In addition, 10 novel variants c.100C > A;p.(Pro34Thr), c.708 T > G;p.(Phe236Leu), c.1100 T > G;p.(Leu367Arg), c.1192C > G;p.(Leu398Val), c.1193 T > G;p.(Leu398Arg), c.1289 T > G;p.(Leu430Arg), c.1379C > G;p.(Ser460Cys), c.1422G > C;p.(Gln474His), c.1424A > C;p.(Gln475Pro), and c.1425G > T;p.(Gln475His) were identified. Mutations c.1192C > G;p.(Leu398Val) and c.1424A > C;p.(Gln475Pro) were detected in the same family, and all three symptomatic members of this lineage carried both mutations (Figure S1). However, there was a significant clinical heterogeneity in these three patients. One patient developed the disease at age 14, had previous skin, gastrointestinal and laryngeal edema; whereas the other two patients first developed HAE at ages 25 and 23, respectively, both presented only with gastrointestinal edema. Therefore, the genetic variant was not sufficient to explain the phenotype of the patients. The cause of the biological plausibility of the difference in clinical phenotype in the 3 individuals with the same 2 variants remains to be investigated. In addition, a novel in-frame deletion c.673_675del;p.(Phe225del) was identified in one patient.

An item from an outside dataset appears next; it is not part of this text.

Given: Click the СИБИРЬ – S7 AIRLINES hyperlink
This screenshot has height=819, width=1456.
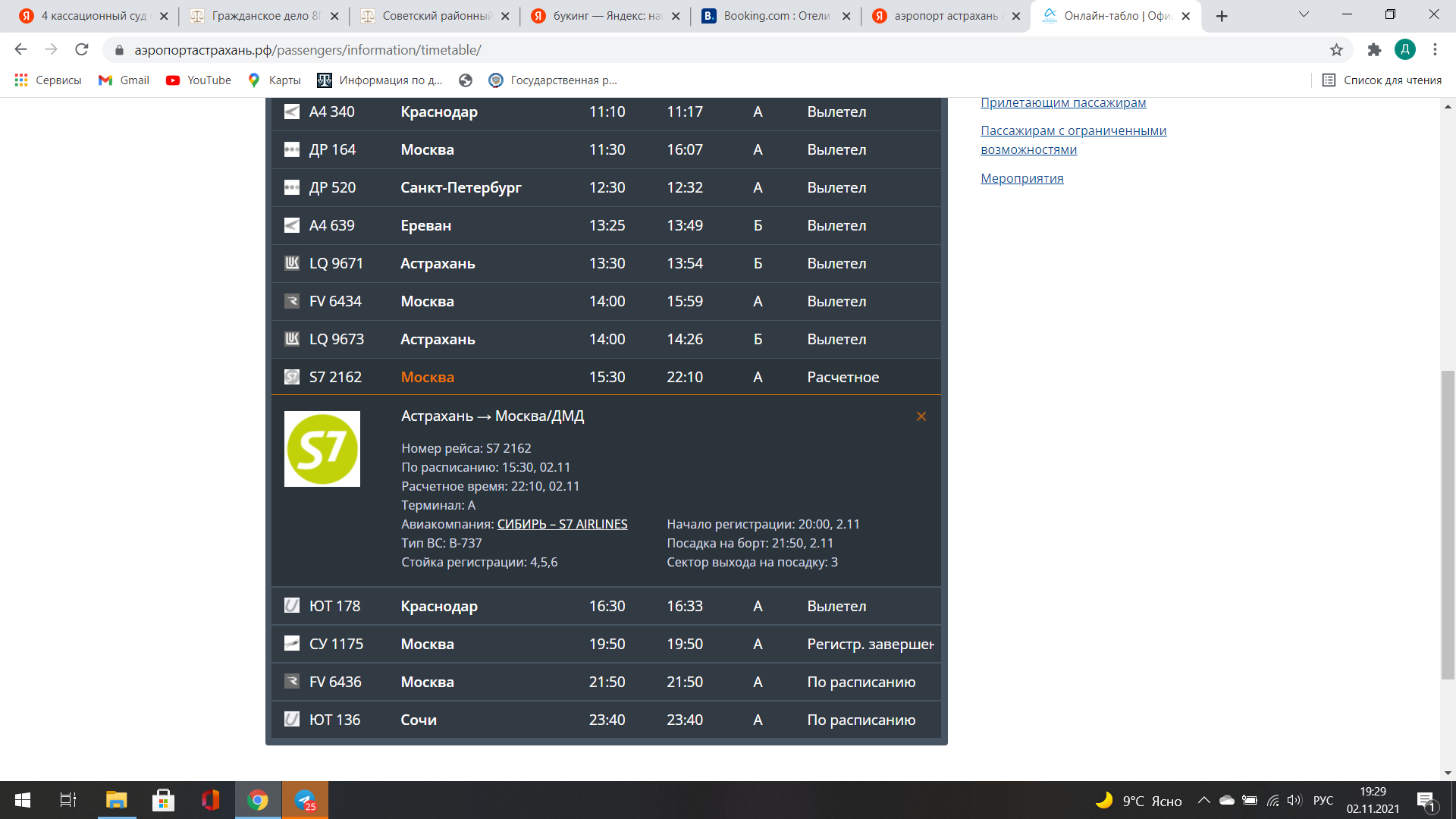Looking at the screenshot, I should (x=562, y=523).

Nonsense and frameshift mutations
A total of 11 nonsense and 22 frameshift mutations were identified in 41 unrelated patients. Among these mutations, 6 nonsense and 14 frameshift mutations were newly identified (see Table 2). For c.744_745del;p.(Arg249Serfs*7) and c.1094dup;p.(His365Glnfs*4), each of them was uniquely identified in a total of 2 patients. The previously reported c.1480C > T;p.(Arg494*) was identified in 7 patients. Other nonsense and frameshift mutations were found in different patients.
Splicing mutations
We detected 10 splicing mutations in 12 patients, 2 of which had not been reported previously. Mutation c.686-1G > A presented in 2 unrelated patients. This mutation may affect alternative splicing of SERPING1 through regulation of serine/arginine splicing factor (SRSF) 1 [40]. Mutation c.1030-2A > G may affect SRSF2-mediated splicing. In particular, the splicing effects of c.550G > T, c.550G > A, and c.120_121del have been demonstrated to increase exon 3 skipping and the three mutations are therefore not considered as real missense or deletion variants [20].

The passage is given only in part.